- TASK DIRECTIONS
With pictures left out, set down exactly the lines from the line containing "Select the General tab" through the last line of the data.

- EXERCISE INPUT
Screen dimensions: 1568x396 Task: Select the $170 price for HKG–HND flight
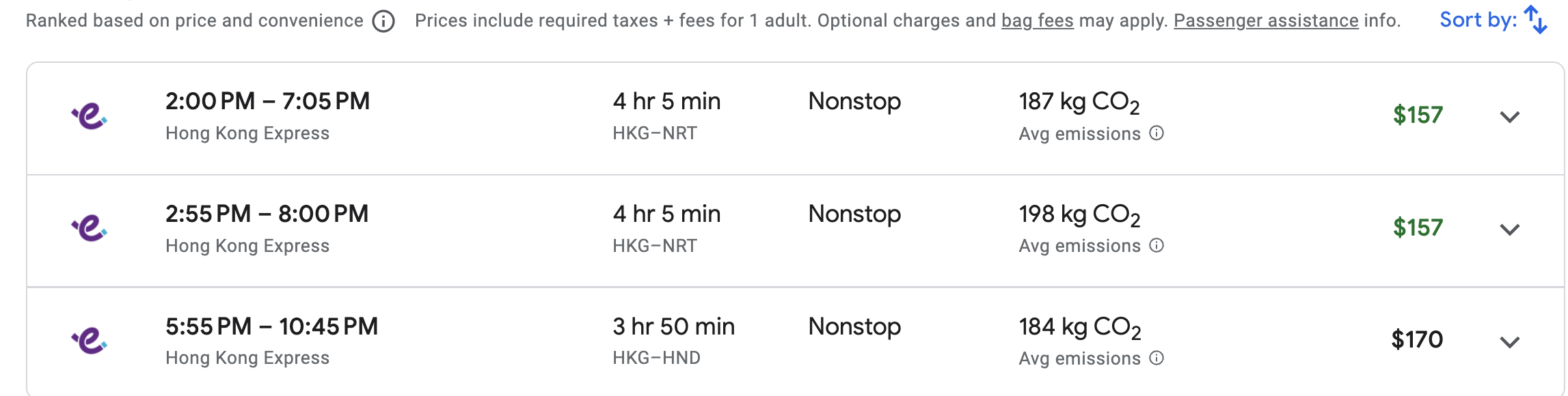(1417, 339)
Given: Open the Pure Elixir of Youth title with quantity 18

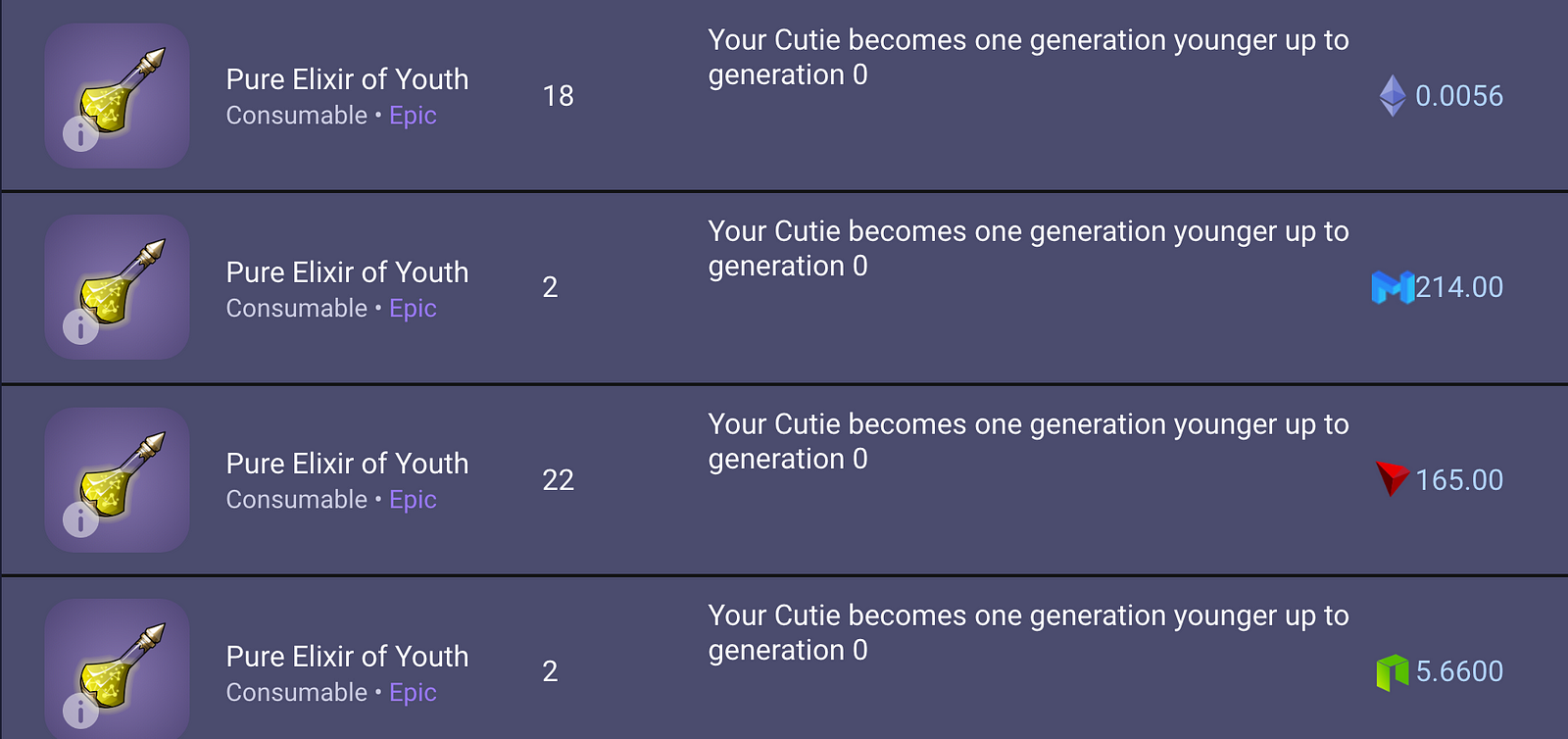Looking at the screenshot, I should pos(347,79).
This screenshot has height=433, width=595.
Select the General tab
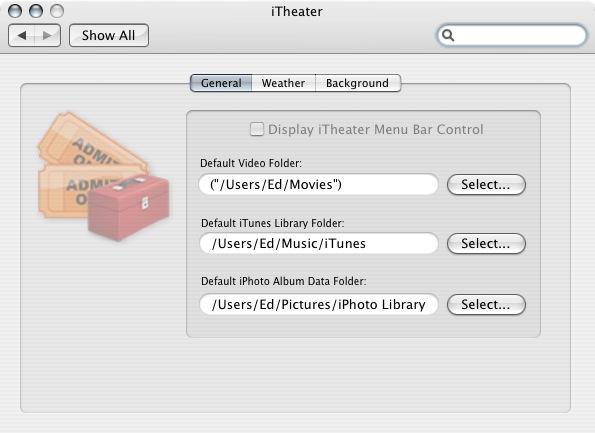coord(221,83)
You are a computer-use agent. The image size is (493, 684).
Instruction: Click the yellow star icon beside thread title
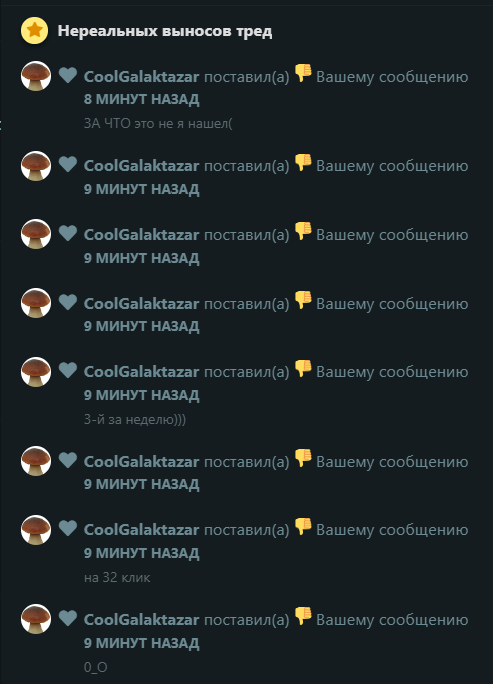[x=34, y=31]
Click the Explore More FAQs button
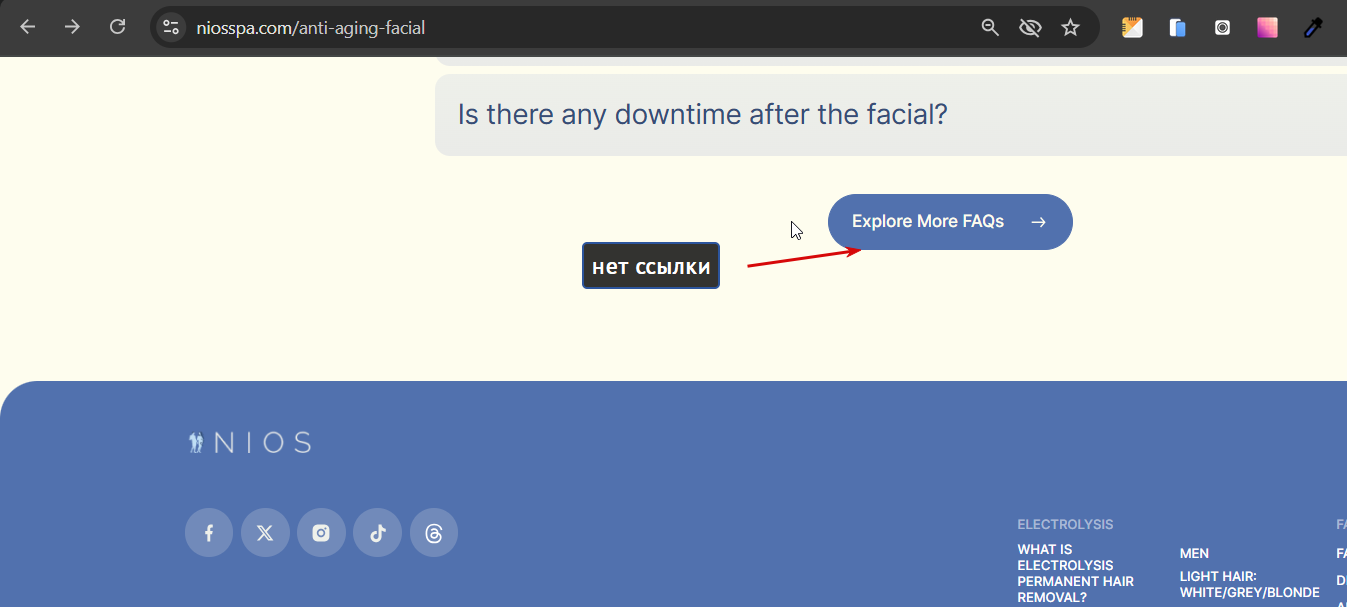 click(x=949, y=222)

- ANSWER BOX
Select the General tab
coord(221,83)
You are a computer-use agent. The image size is (493, 684).
Instruction: Click the yellow star icon beside thread title
[x=34, y=31]
Click the Explore More FAQs button
 click(x=949, y=222)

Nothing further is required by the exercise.